Exercise brief:
Copy out every line of the records where the string "Task" occurs.

Data under study:

----

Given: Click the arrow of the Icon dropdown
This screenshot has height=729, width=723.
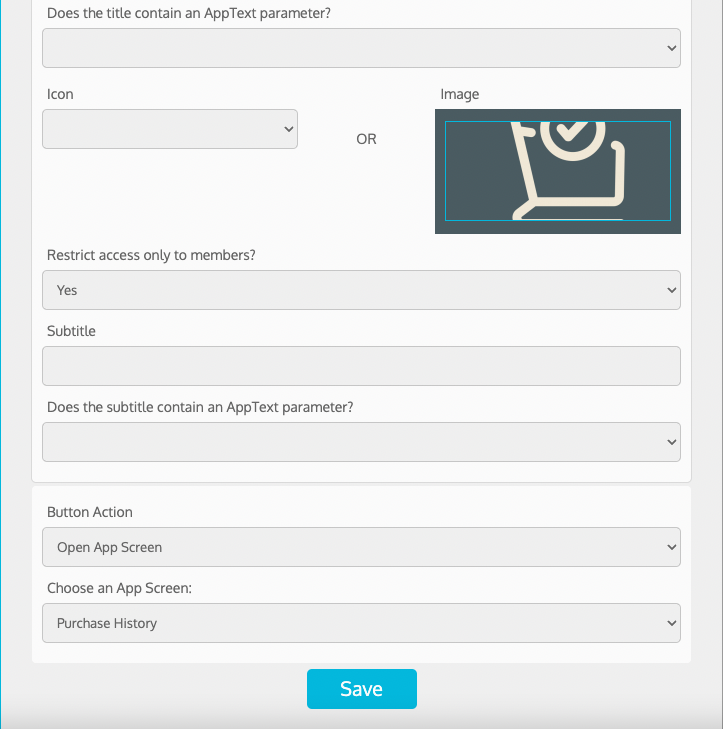Looking at the screenshot, I should pos(288,129).
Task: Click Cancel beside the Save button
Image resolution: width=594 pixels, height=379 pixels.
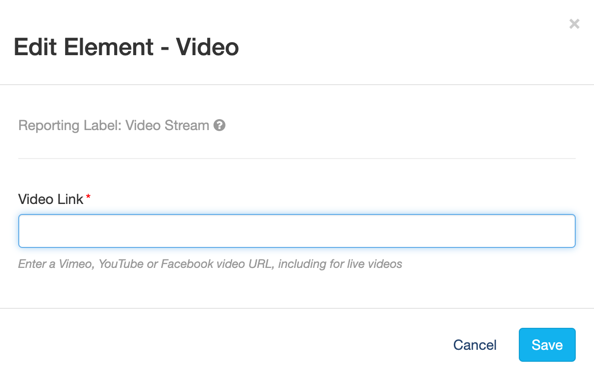Action: coord(475,345)
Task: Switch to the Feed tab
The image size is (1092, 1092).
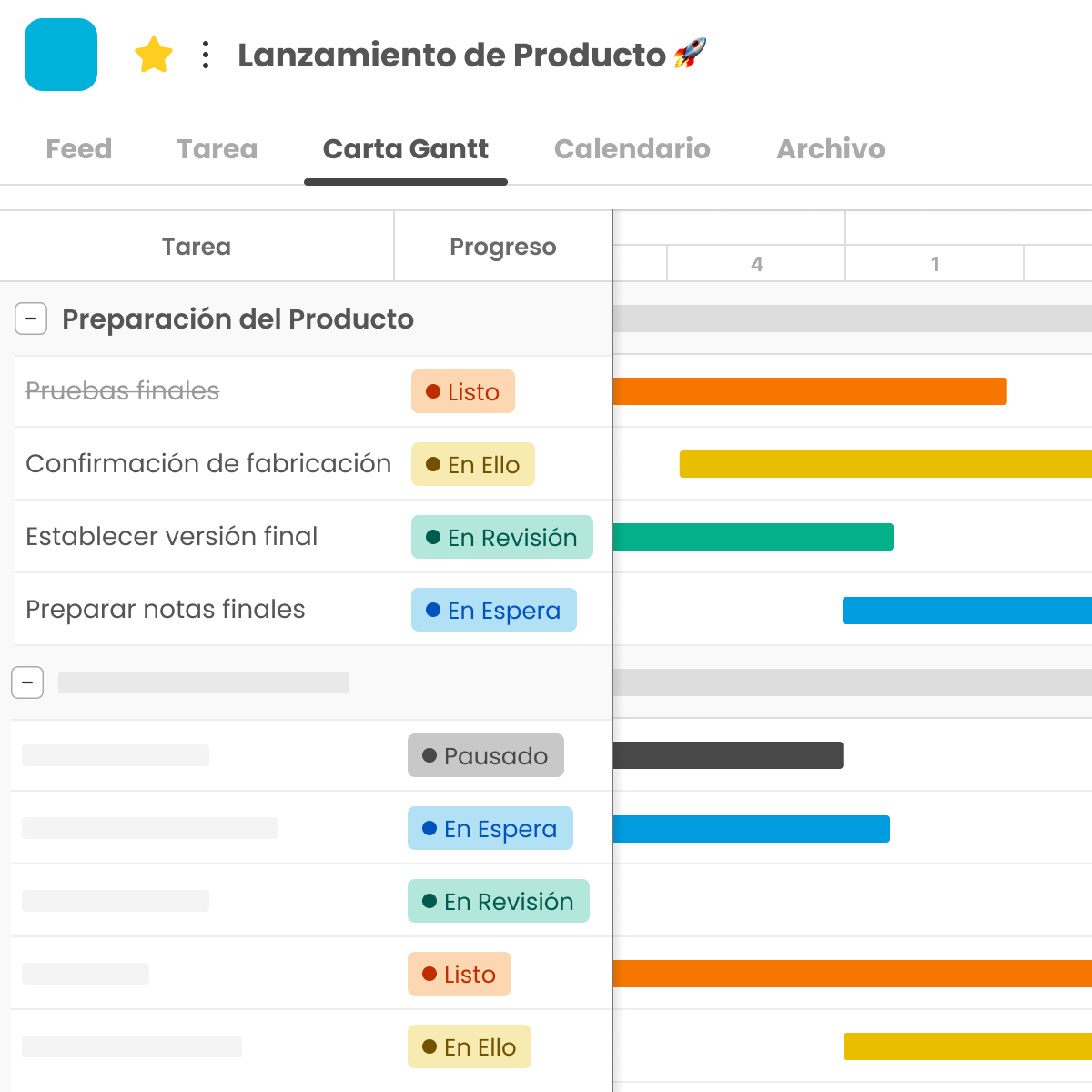Action: [x=79, y=149]
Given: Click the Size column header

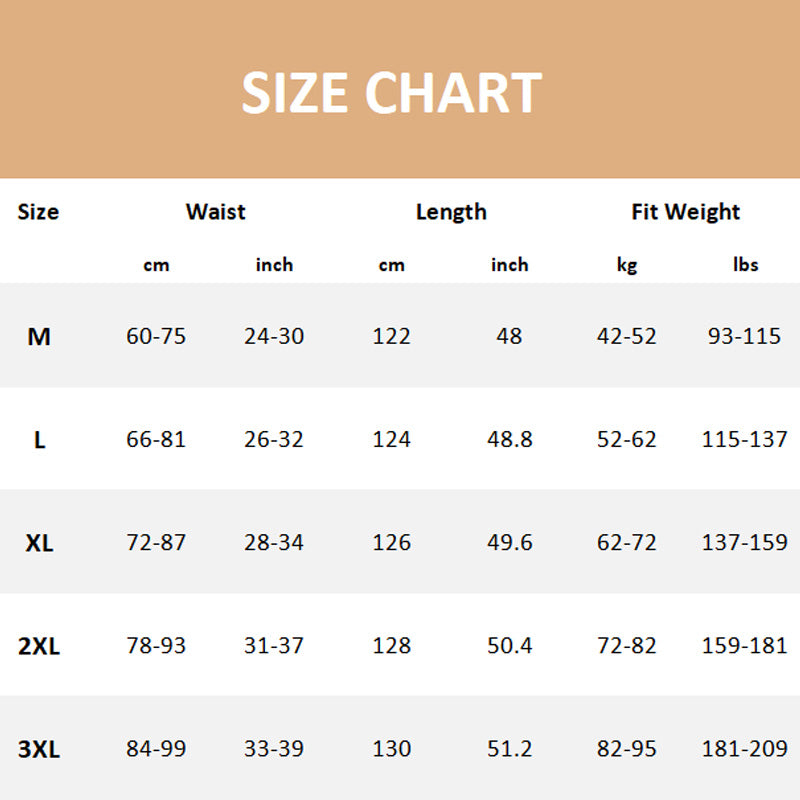Looking at the screenshot, I should pos(38,212).
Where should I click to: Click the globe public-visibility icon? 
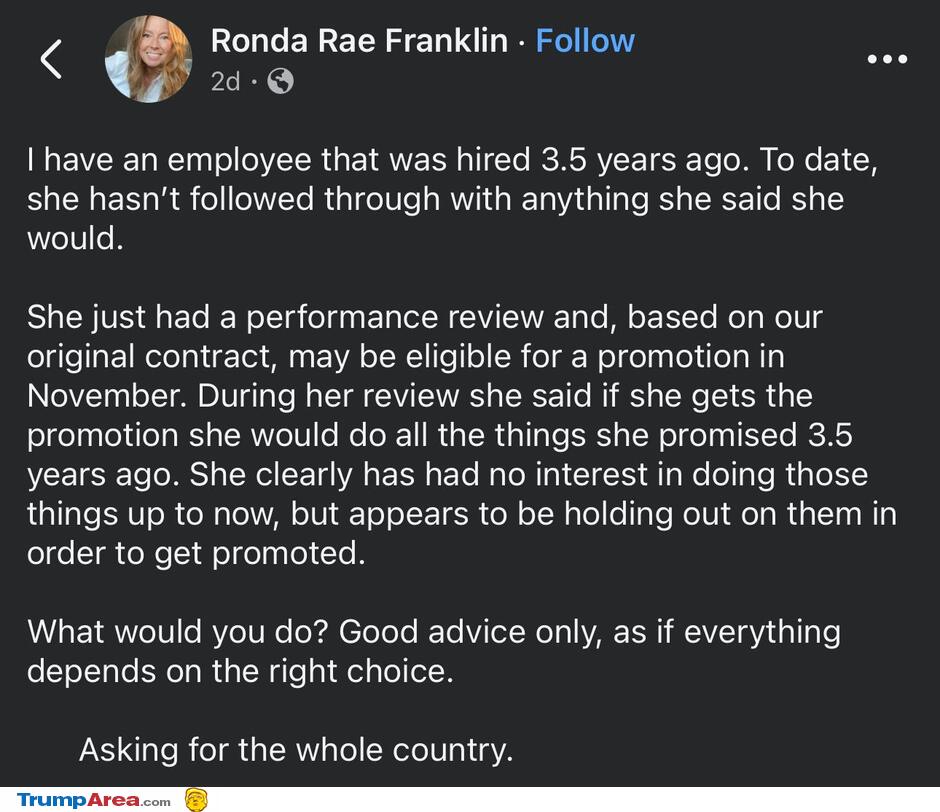point(280,81)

----

Output of the exercise:
Task: Click Cancel beside the Save button
Task: Switch to the Feed tab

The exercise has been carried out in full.